AIM OF THE TASK: Beginning with the line where "This screenshot has width=1134, height=424." appears, restate each line word for word until the data ends. Pictures do not go in.

>>>

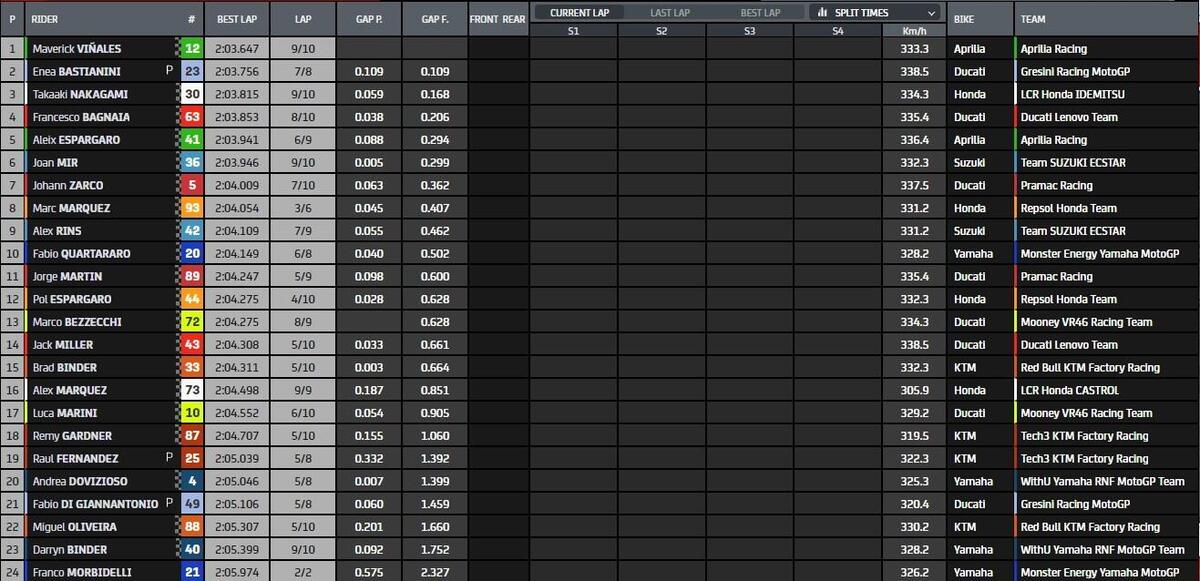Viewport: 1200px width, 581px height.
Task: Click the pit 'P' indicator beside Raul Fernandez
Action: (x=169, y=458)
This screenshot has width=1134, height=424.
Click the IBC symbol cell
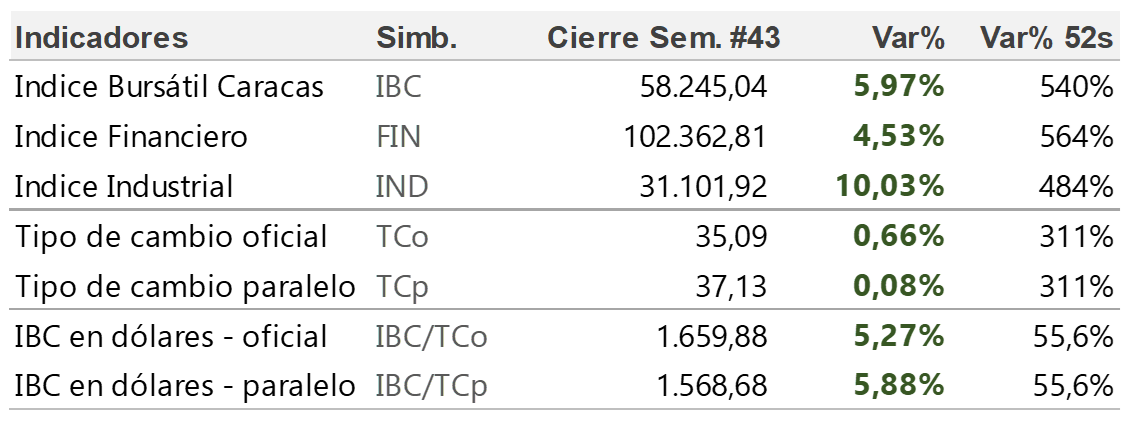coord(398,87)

<<<

COMPLETED TASK:
This screenshot has width=1134, height=424.
Click the IBC symbol cell
coord(398,87)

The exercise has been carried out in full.